Anlaşılan o ki, o çağın jeopolitiği yer üstü kaynaklar ve bunlara bağlı ekonomilerdi. Fakat ekonomi ve siyasal bağlılıklar da mit, kutsallar ve sembollerden bağımsız değil, bilakis mitik bir örgü ve tasarımla iç içe, kutsal bir ambalajla ambalajlanmış olarak sunuluyordu.
İslâm Çağı
Antik dönemlerden sonra bölge tarihi bu sefer hemen hemen aynı yerde iki ayrı kritik savaşla ebediyen belirlenmiş oldu. Her iki savaş da iki ayrı dünya ve iki ayrı inanç kesiminin sonsuza kadar ayrıştığı iki ayrı savaştı.
Bunlardan biri, 636’da Taberiye Gölü’nün hemen kuzey batısında, Golan Tepeleri!nin güney eteklerinde, Yermük Nehri’ne bakan uçurumların kenarında; diğeri de bundan 551 yıl sonra, 1187’de, bu sefer de Taberiye Gölünün batısında. Birinde İslam ordularının başında Halid b. Velid, diğerinde ise Selahattin Eyyûbî vardı.
Birincisinin akabinde İslam orduları bir hamlede Asi Nehir Vadisi’ne kadar ulaştılar ve Hristiyan Suriye ebediyen o dünyadan koptu. Heraklius, Suriye’yi terk ederken, “Elveda Suriye” diyecekti hüzünle. İkincisinde de ehl-i Sâlib aynı şekilde ebediyen bu topraklara elveda diyecekti büyük bir hayal kırıklığıyla. Fakat bu hayal kırıklığı, kültürel bir tortu olarak kolektif belleğin bilinç dışını sürekli olarak belirlemeye devam edecekti.

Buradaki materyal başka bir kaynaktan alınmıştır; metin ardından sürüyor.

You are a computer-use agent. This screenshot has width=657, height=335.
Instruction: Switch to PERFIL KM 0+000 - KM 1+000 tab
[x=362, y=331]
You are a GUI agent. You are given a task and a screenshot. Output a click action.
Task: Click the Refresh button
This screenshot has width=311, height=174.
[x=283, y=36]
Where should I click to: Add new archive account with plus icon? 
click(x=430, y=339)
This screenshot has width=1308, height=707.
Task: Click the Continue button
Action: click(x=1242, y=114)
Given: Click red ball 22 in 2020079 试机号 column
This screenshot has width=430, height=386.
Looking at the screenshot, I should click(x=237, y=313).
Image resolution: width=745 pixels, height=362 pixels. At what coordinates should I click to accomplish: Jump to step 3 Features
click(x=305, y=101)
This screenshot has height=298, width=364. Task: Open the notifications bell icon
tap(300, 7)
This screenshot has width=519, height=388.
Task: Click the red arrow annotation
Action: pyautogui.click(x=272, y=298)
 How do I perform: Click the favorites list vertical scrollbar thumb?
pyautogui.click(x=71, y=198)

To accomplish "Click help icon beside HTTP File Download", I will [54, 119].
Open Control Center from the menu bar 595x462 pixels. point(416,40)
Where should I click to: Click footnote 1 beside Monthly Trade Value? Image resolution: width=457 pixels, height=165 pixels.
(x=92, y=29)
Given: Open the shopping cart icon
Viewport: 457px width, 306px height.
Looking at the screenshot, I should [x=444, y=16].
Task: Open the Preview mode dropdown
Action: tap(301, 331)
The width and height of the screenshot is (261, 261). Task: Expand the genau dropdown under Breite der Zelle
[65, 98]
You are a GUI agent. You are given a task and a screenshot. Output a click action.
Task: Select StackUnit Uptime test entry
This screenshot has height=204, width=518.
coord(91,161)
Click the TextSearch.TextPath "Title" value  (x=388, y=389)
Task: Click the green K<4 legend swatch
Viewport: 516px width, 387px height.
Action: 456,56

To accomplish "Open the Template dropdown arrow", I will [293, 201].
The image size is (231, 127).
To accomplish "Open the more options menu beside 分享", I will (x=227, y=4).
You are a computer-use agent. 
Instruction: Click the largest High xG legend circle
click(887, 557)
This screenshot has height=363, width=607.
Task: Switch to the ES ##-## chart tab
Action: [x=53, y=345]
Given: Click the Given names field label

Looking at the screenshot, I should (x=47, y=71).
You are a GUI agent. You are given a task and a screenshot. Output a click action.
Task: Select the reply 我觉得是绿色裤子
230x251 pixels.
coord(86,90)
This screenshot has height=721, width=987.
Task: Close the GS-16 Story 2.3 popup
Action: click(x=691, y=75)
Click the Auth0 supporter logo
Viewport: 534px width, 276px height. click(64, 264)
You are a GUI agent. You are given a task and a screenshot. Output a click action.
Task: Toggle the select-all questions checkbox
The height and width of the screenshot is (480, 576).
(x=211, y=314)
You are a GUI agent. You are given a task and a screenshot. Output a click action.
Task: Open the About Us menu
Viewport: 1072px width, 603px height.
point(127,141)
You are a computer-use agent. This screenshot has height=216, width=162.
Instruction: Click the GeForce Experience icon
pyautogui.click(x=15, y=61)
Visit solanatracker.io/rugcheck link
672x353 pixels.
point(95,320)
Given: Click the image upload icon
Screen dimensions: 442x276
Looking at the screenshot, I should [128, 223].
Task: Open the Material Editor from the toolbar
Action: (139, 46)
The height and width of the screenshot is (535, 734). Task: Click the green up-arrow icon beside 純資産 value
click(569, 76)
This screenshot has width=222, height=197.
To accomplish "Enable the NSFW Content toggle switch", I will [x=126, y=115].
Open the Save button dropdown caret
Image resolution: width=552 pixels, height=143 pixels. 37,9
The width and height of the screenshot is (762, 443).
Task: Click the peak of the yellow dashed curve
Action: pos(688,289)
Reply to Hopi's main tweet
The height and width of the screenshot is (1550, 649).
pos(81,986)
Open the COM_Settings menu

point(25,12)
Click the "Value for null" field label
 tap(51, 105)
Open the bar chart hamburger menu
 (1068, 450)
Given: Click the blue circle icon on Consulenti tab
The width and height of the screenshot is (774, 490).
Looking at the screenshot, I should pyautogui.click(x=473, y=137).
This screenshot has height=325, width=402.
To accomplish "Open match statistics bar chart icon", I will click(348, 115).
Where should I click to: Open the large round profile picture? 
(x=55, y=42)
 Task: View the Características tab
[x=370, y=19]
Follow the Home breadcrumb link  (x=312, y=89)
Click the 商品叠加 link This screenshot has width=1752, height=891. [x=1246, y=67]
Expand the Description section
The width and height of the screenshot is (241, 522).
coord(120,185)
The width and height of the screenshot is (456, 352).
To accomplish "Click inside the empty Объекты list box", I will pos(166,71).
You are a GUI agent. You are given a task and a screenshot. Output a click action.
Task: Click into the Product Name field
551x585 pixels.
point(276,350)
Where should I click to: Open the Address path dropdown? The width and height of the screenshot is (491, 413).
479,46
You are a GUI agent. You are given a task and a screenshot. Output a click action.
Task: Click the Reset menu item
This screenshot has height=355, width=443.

Bir de İslam’ın ilk zafer yıllarından sonra, iktidar ve sermayenin yönetimi konusunda yeterli araçları geliştiremeyen İslam medeniyetinin kendi içinde karşılaştığı bir meydan okumalar çağı yaşanmıştı. Bu meydan okumaların politik alandaki birinci yansıması Emeviliğe karşı Abbasi muhalefeti olarak sonuçlanmıştı. Fakat kültürel kanama bununla da durmamış; bu ikincilerin iktidara gelişinden sonra ilk başta bir İran İmparatorluğu şeklinde çok muazzam gelişmelere imza atan bu uygarlık da içten içe çürümeye başlamıştı.
İçeriden gelen bu ikinci meydan okuma Antik Yunan, Eski Ön Asya Uygarlıkları, Avesta ve Mahayama’ya kadar birçok uygarlık yanında daha çok ekonomik ve politik temelli eşitsizlik ve adaletsizliklere karşı ideolojik bir başkaldırı şeklinde gelişti. İslamî literatür, bütün bu hareketleri zenâdıka (zındıklıklar) olarak nitelemiştir.
O gün isimleri İsmailiyye, Karmatîyye, Batınîyye, Ravendiye, Hurremiyye, Berkukîye, Cenahîyye, Saidîyye, Mubanziyye, Talimiyye vs. şeklinde tadat edilen bu hareketler, genel olarak Şia ve Gulat-ı Şia olarak isimlendirilirken, bunların en kapsamlıları, İslam ilkeleri ve sosyal adalet patentiyle ortaya çıkan Karmatilik ve İsmailiyye hareketleriydi.[iv]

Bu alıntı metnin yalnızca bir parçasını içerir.